Qu'ils voient ma gloire !
Jésus s'est plu à
évoquer l'invisible, aussi par des images
sensibles, comme celle de la table du festin.
Mais aux heures dernières son langage
accorde sa solennité à celle des
circonstances, et il ne parle que spirituellement
des choses spirituelles. Aucune description des
rives de l'au-delà ; aucune
précision sur les splendeurs à venir,
si ce n'est celle-ci : l'Éternité de
l'amour divin sera
révélée, et offerte à
la contemplation des âmes affranchies.
Dès l'origine, et avant la naissance
des mondes, ce qui réside au coeur et
à la source de l'Être, au principe
mystérieux des choses, c'est le
Dieu-Père, maître de l'Univers et Roi
de l'histoire. La gloire de Dieu est saisie non par
le vocabulaire de la seule Puissance, mais par
celui de l'Amour. Bientôt, dans le Royaume,
les disciples salueront, sans voiles, et sans
écran qui en puisse atténuer
l'éclat, la vérité qui leur
est apparue ici-bas, en éclairs passagers.

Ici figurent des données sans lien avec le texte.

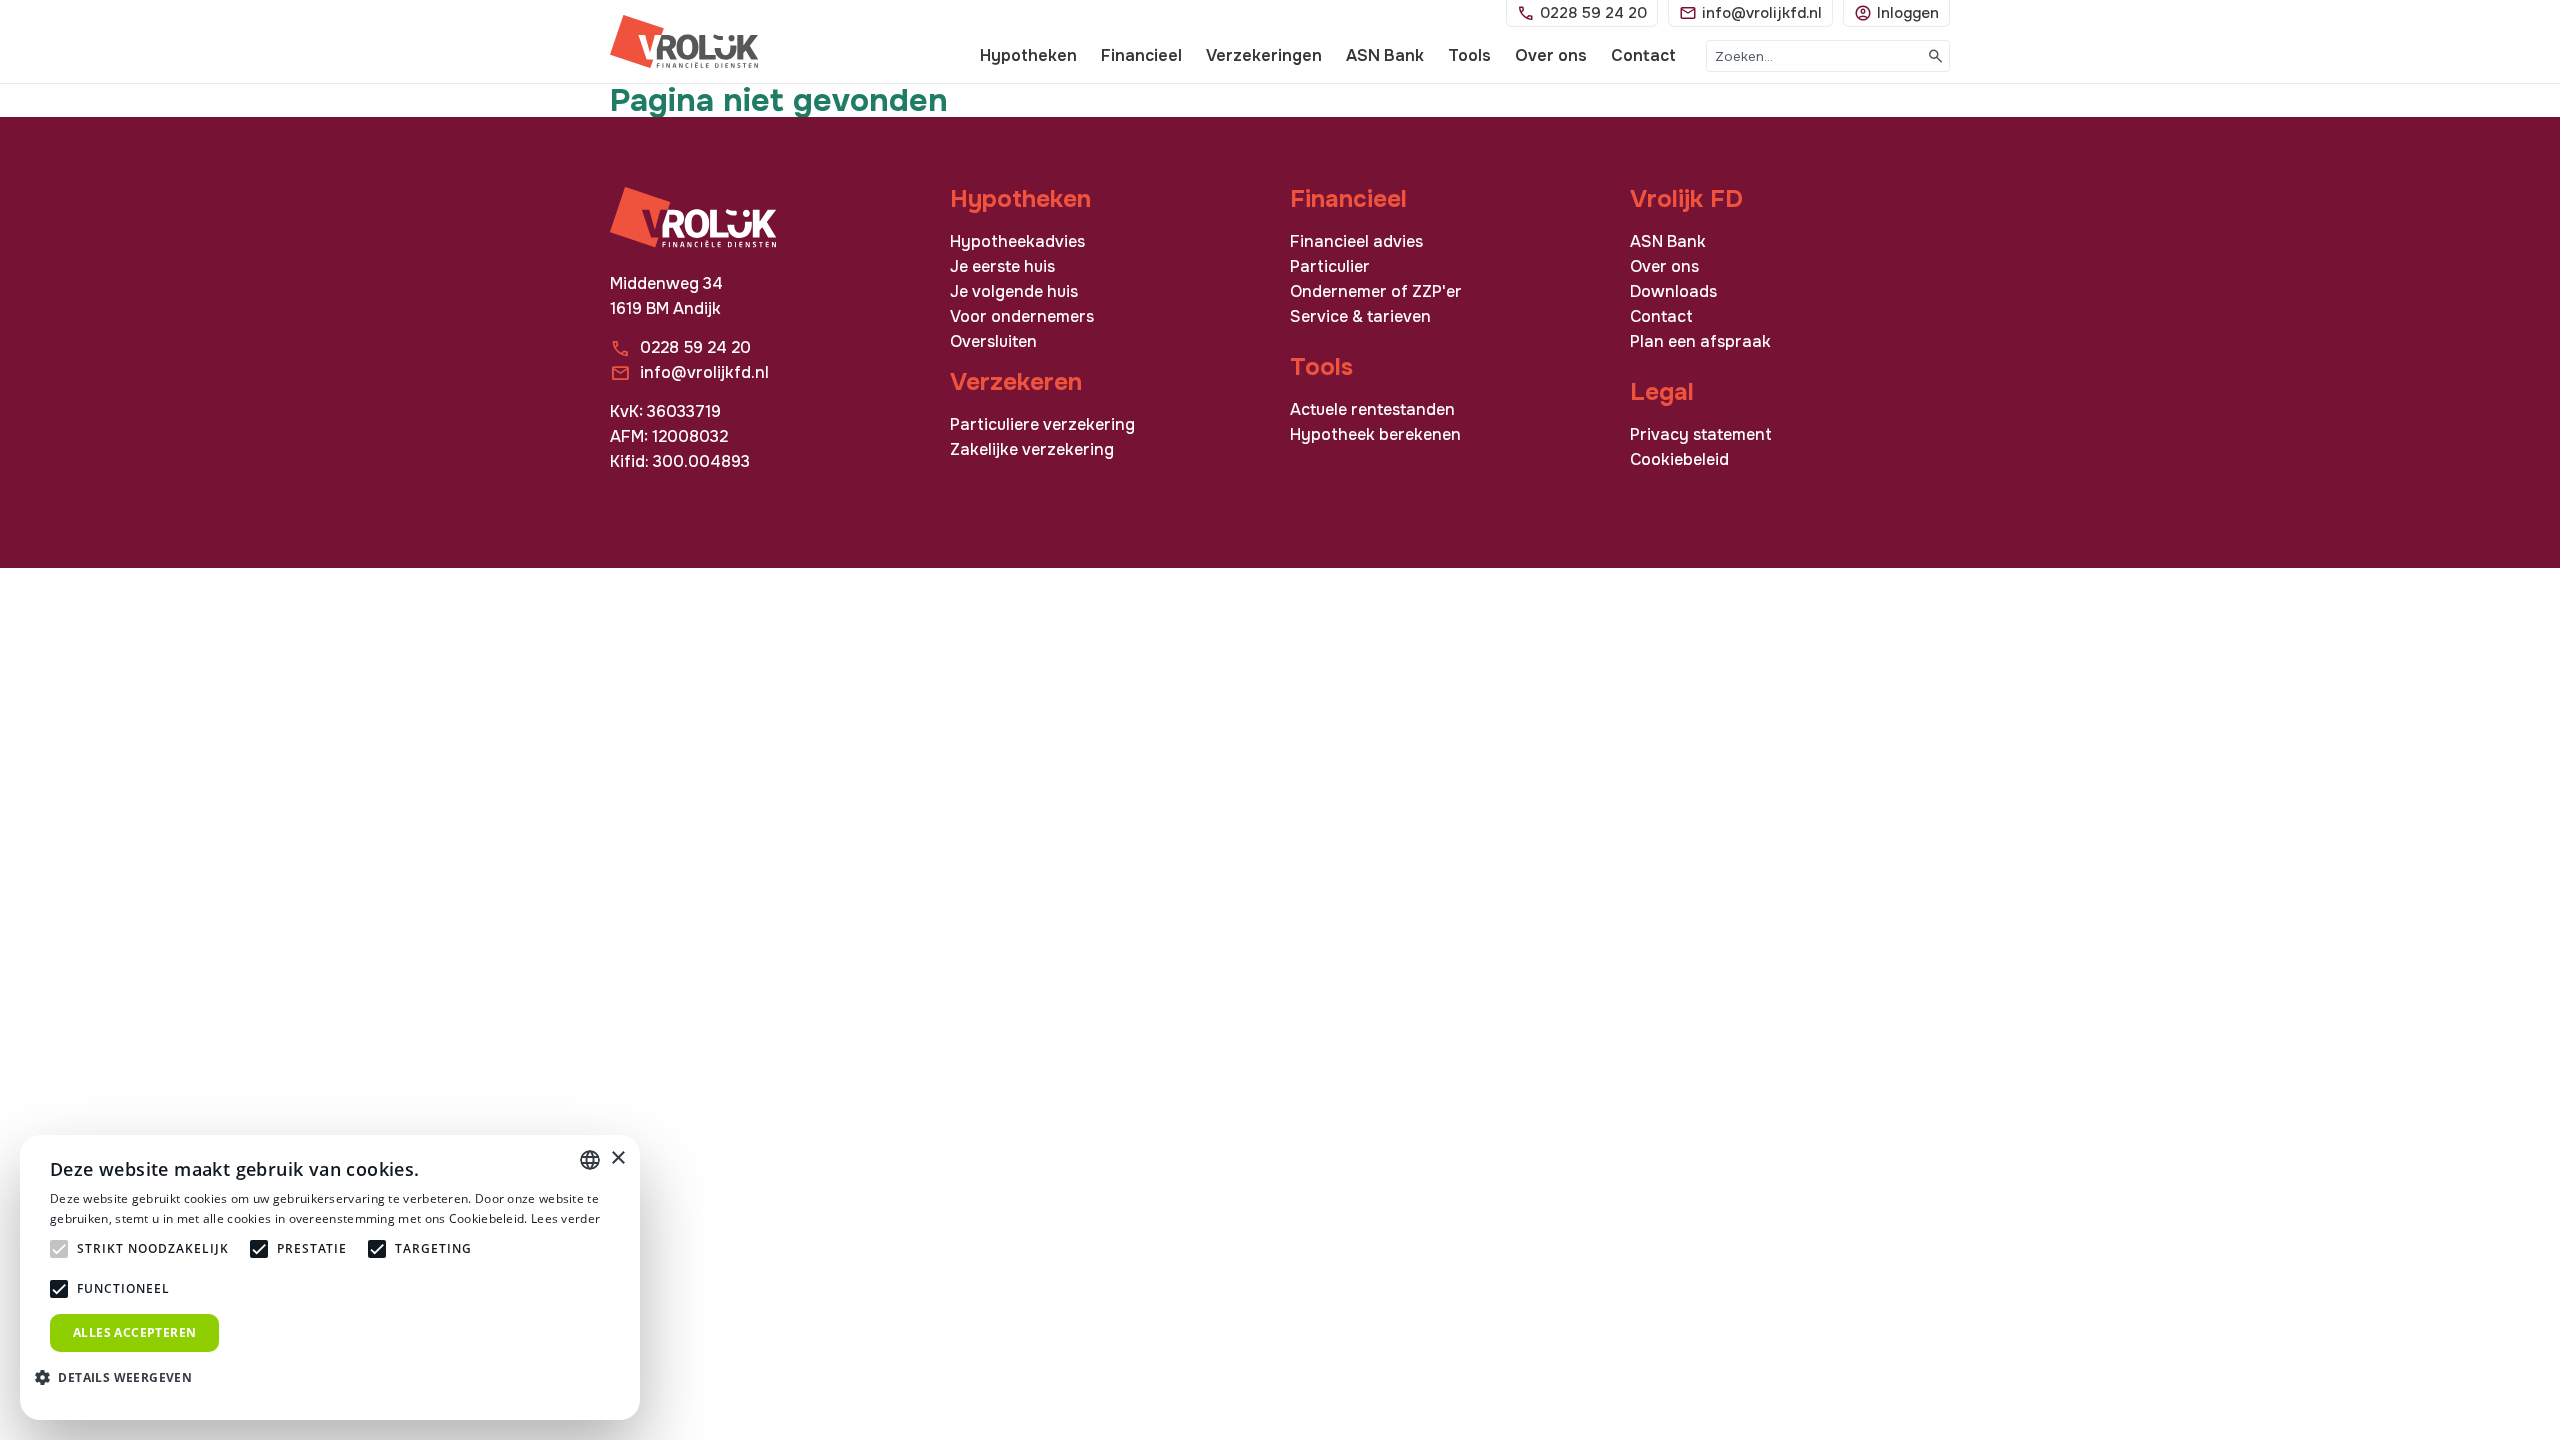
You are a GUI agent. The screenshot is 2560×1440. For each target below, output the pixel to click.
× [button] (617, 1158)
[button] (121, 1376)
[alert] (330, 1277)
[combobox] (1814, 56)
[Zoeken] (1936, 56)
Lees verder (565, 1218)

La grandeur de leur Maître est plus
qu'humaine ; elle déborde ce
monde ; en lui s'est incarné l'Amour du
Père, qui l'a envoyé, messager de
l'Éternité, pour nous rouvrir
l'accès de la patrie perdue.
Le bonheur que vous attendez,
pèlerins de la caravane chrétienne,
est tout entier contenu dans cette promesse, en qui
s'affirme la plus haute et la plus vive de toutes
les espérances propres à donner des
ailes à l'âme humaine :
Être avec Christ auprès du
Père ; contempler la gloire de
« Celui que vous aimez, sans l'avoir
vu », mais qui, dans la mesure
même où vous savez l'aimer, vous
apparaît parfois, avec ce regard qui vous
attire, cette voix qui vous invite, cet amour qui
vous conquiert.
Être éternellement avec
Lui !
Ces hommes que Jésus veut
entraîner à sa suite, jusqu'au Ciel,
furent nos frères, et nos semblables :
des ignorants, des faibles, des pécheurs.

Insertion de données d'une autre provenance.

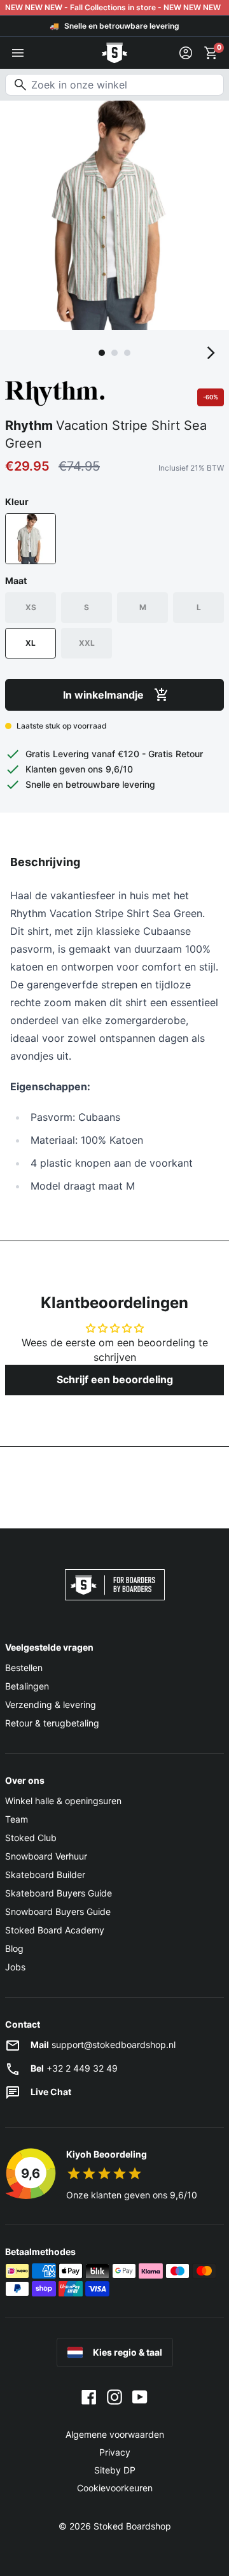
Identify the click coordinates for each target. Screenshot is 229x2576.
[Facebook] (89, 2396)
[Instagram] (114, 2396)
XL (30, 643)
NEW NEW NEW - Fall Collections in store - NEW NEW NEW (113, 7)
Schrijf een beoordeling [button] (115, 1379)
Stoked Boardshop (132, 2526)
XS (30, 607)
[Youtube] (140, 2396)
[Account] (185, 53)
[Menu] (18, 53)
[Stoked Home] (114, 53)
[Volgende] (211, 353)
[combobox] (114, 85)
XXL (87, 643)
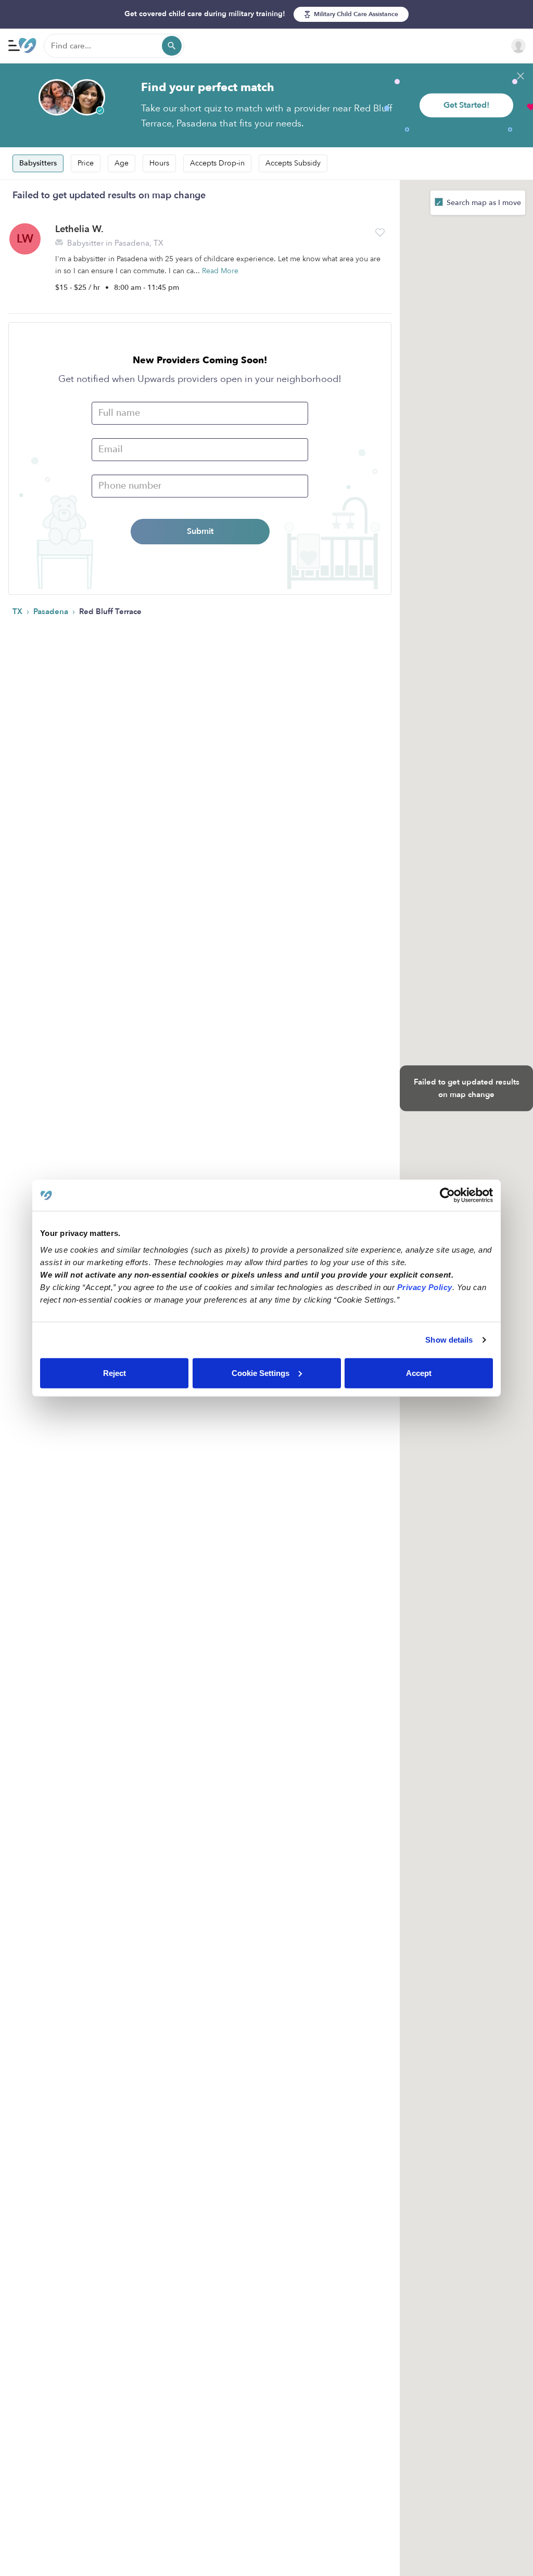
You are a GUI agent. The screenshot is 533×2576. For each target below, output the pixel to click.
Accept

Mais ce sont aussi ceux à qui il a pu
dire : « Vous avez
été avec moi dès le
commencement !» et aussi (avec quelle
indulgente
charité) : « Vous avez
persévéré avec moi dans mes
épreuves »
(Luc
XXII, 28). C'est !'
« avec lui » du présent,
de la terre, qui autorise et fonde le :
« Avec Lui » du futur, du
ciel.
Alors que les problèmes insolubles
accumulent de lourds nuages à l'horizon de
votre avenir, alors que vous vous sentez si
impuissants à déchiffrer l'alphabet
du ciel, écoutez le reproche de Jésus
à des Israélites rebelles :
« Si vous ne croyez pas quand
je vous ai parlé des choses terrestres,
comment croirez-vous quand je vous parlerai des
choses célestes ? »
(Jean
III, 12). Ainsi, pour
Jésus, la vraie méthode pour se
préparer à entendre la langue du
ciel, c'est d'écouter les appels pratiques
qu'il fait retentir sur nos routes d'ici-bas.
À vous qui avez essayé,
pauvres suivants à la marche
hésitante, de mettre vos pieds dans
l'empreinte de ses pas, à vous qui avez
voulu dire, quand même, et malgré
tout : « De près - ou de
loin, hélas ! - nous le suivrons, et
nous efforcerons de vivre avec lui, de lutter avec
lui, d'aimer avec lui ! » À
vous la joie de la victoire, à vous le fruit
de son intercession ! Parce que vous avez
voulu l'avoir à vos côtés, sur
les sentiers raboteux de l'effort quotidien, au
cours de vos marches dans le désert et dans
la nuit, vous avez vu s'ouvrir la route de
clarté qui monte vers le ciel.
« Que là où je suis,
vous y soyiez aussi ».
Redescendons sur la terre. Aussi bien, ce qui
vous appartient en propre, ce n'est pas de vous
assurer par vous-mêmes l'arrivée
triomphale. Elle reste toujours le don de la
Grâce, la réponse
généreuse d'un Amour qui trône
au-dessus des mondes et des âges. Ce qui vous
appartient, c'est d'assurer le
départ, c'est de dire aujourd'hui au
Sauveur : « je veux être
aujourd'hui avec toi, là où tu
es, et jamais là où tu n'es pas,
loin de ta face et privé de ton
conseil ; je veux être partout et
toujours là où tu demeures, où
tu m'attends, où tu
m'espères ».
Vous savez, d'une science aussi certaine que
les disciples des premiers jours, les chemins
sur lesquels passe Jésus. Depuis
dix-neuf siècles, celui qui est dans la
gloire du ciel, et a par là revêtu les
attributs de l'Esprit, partout présent et
sans cesse actif, renouvelle les démarches
qui furent celles du Galiléen de l'histoire
qui allait de lieu en lieu faisant le bien,
apportant la guérison aux blessés, le
pardon aux repentants, et qui répondait
à l'appel des vaincus, et saluait la
grandeur des humbles.
Qui ne s'est senti un jour soudain
réveillé à salut par cette
seule pensée, jaillie de sa
conscience : « Ici où l'on
travaille à camoufler l'injustice, à
fomenter la haine, ici où l'on ne vit que
pour l'argent qui asservit, pour le plaisir qui
épuise, pour l'apparence qui trompe, ici
où l'on cherche à éteindre
l'Esprit, mon Maître est absent ; et
s'il n'est pas là, qu'ai-je à y
demeurer encore ? » Oh ! si je
pouvais jour après jour rejoindre les routes où
je marcherais à ses côtés,
celles du service, du sacrifice, de la
prière.
Au regard de la foule ces chemins
n'apparaissent certes pas ceux des ascensions.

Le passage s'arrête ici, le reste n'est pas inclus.